» **Your instructions**
Render every line of the material below as a JSON list of strings, one string per line, leaving out blank lines.

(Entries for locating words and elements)
┄┄┄┄┄┄

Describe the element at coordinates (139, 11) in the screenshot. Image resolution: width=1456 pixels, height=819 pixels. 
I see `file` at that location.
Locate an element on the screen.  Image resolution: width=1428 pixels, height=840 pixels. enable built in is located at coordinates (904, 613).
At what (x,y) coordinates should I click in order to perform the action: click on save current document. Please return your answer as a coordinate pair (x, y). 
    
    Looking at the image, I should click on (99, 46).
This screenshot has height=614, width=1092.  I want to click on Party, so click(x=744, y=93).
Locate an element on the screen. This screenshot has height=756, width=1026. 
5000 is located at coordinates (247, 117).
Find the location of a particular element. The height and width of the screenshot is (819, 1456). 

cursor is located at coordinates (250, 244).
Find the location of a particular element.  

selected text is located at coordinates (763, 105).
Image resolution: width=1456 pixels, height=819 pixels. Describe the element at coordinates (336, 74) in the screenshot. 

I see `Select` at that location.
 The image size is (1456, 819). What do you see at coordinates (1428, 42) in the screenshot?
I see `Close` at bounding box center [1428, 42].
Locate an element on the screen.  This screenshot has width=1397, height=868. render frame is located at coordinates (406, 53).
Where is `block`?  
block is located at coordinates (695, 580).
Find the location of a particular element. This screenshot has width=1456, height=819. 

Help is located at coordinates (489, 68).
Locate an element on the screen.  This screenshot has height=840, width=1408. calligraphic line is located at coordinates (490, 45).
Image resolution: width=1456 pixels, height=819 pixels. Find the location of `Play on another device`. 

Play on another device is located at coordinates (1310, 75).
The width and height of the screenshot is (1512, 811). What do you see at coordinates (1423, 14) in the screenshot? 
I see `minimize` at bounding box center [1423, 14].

┄┄┄┄┄┄

» **Output of the task**
[
  "Describe the element at coordinates (139, 11) in the screenshot. Image resolution: width=1456 pixels, height=819 pixels. ",
  "I see `file` at that location.",
  "Locate an element on the screen.  Image resolution: width=1428 pixels, height=840 pixels. enable built in is located at coordinates (904, 613).",
  "At what (x,y) coordinates should I click in order to perform the action: click on save current document. Please return your answer as a coordinate pair (x, y). ",
  "    Looking at the image, I should click on (99, 46).",
  "This screenshot has height=614, width=1092.  I want to click on Party, so click(x=744, y=93).",
  "Locate an element on the screen. This screenshot has height=756, width=1026. ",
  "5000 is located at coordinates (247, 117).",
  "Find the location of a particular element. The height and width of the screenshot is (819, 1456). ",
  "cursor is located at coordinates (250, 244).",
  "Find the location of a particular element.  ",
  "selected text is located at coordinates (763, 105).",
  "Image resolution: width=1456 pixels, height=819 pixels. Describe the element at coordinates (336, 74) in the screenshot. ",
  "I see `Select` at that location.",
  " The image size is (1456, 819). What do you see at coordinates (1428, 42) in the screenshot?",
  "I see `Close` at bounding box center [1428, 42].",
  "Locate an element on the screen.  This screenshot has width=1397, height=868. render frame is located at coordinates (406, 53).",
  "Where is `block`?  ",
  "block is located at coordinates (695, 580).",
  "Find the location of a particular element. This screenshot has width=1456, height=819. ",
  "Help is located at coordinates (489, 68).",
  "Locate an element on the screen.  This screenshot has height=840, width=1408. calligraphic line is located at coordinates (490, 45).",
  "Image resolution: width=1456 pixels, height=819 pixels. Find the location of `Play on another device`. ",
  "Play on another device is located at coordinates (1310, 75).",
  "The width and height of the screenshot is (1512, 811). What do you see at coordinates (1423, 14) in the screenshot? ",
  "I see `minimize` at bounding box center [1423, 14]."
]